The question is what to draw them with. "Online is the Wild West," says Zucker. "There are no rules yet." More precisely, online is Deadwood: a mother lode of new riches, with big companies trying to muscle in on the prospectors. (Or buy them out: Carson Daly just signed a development deal with 20-year-old YouTube comic sensation Brooke [Brookers] Brodack.) Online, the competition is not just CBS and Fox: it's college kids on MySpace and raunchy comedy sites like collegehumor com The networks can't take as many risks online--even though the FCC can't touch them there. Daniels considered letting actors swear in the Office webisodes but says he didn't think "people wanted to hear their favorite characters shouting profanities they wouldn't hear on the regular show." Advertisers sure wouldn't; one reason they're urging the networks online is not to have their mutual-fund spots run next to a home movie of a baby farting on YouTube.

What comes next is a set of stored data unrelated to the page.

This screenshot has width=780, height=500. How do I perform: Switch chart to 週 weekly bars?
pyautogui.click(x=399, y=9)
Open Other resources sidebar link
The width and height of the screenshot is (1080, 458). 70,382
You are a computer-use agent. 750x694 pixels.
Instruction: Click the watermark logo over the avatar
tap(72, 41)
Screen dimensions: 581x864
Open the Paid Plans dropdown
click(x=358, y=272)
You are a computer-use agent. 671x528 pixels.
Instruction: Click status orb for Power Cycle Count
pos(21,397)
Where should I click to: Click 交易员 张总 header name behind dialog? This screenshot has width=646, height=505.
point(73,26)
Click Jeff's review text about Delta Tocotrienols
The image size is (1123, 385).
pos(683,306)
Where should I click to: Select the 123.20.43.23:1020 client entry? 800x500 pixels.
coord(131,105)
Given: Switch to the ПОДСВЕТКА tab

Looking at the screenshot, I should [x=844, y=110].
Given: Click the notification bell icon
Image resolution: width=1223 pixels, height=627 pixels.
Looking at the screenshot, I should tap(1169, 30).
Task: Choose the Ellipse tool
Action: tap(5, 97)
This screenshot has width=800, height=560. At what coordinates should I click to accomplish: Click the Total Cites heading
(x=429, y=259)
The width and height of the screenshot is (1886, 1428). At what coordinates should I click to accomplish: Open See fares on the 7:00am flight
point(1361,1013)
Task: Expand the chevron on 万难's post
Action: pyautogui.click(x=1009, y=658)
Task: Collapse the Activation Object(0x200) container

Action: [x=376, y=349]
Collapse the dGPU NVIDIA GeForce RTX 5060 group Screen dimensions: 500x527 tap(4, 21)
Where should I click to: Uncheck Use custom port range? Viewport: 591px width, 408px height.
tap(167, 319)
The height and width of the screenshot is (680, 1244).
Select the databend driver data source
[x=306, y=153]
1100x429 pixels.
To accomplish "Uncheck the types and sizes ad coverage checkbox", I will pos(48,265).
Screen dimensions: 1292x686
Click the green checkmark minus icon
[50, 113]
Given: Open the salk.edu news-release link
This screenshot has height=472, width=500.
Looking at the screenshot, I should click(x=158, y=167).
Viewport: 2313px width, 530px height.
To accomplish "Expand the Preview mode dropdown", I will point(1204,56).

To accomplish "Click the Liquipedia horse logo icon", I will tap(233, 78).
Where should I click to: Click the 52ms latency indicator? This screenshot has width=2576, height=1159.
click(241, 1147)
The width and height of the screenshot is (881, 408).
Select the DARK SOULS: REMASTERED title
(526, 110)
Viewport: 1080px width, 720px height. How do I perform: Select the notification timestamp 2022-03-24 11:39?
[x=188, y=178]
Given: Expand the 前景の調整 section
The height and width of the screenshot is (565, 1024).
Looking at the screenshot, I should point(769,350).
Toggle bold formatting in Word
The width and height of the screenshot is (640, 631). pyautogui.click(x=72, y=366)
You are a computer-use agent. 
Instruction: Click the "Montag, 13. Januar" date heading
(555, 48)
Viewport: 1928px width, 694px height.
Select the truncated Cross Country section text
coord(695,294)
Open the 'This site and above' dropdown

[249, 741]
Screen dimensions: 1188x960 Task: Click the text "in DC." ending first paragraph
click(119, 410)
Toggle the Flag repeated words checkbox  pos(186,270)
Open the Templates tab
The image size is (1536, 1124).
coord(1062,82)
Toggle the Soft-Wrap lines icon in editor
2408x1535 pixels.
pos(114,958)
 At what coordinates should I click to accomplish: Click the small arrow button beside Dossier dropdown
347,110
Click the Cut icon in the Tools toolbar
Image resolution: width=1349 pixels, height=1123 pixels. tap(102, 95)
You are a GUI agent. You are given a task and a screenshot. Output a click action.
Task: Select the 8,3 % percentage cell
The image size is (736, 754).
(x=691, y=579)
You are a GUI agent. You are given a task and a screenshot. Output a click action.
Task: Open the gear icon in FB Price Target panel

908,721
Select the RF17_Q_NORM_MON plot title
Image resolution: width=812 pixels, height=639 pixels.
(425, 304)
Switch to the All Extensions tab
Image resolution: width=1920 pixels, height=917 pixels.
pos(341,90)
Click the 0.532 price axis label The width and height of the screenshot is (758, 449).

Instead, networks are trying to capture the spirit of what makes the Web distinctive. Part of that, says Brian Graden, entertainment president of MTV Networks music group, is a first-person point of view. "If we do a Top 10 music-video list," he says, "it won't work as well as if we offer Snoop Dogg's list of his favorite Top 10." Short works best too--that quarterly planning meeting is in 10 minutes!--and maybe for that reason, comedy, which also relies less on impressive visuals, plays better than drama (though ABC is working on cell-phone mini-episodes of Lost).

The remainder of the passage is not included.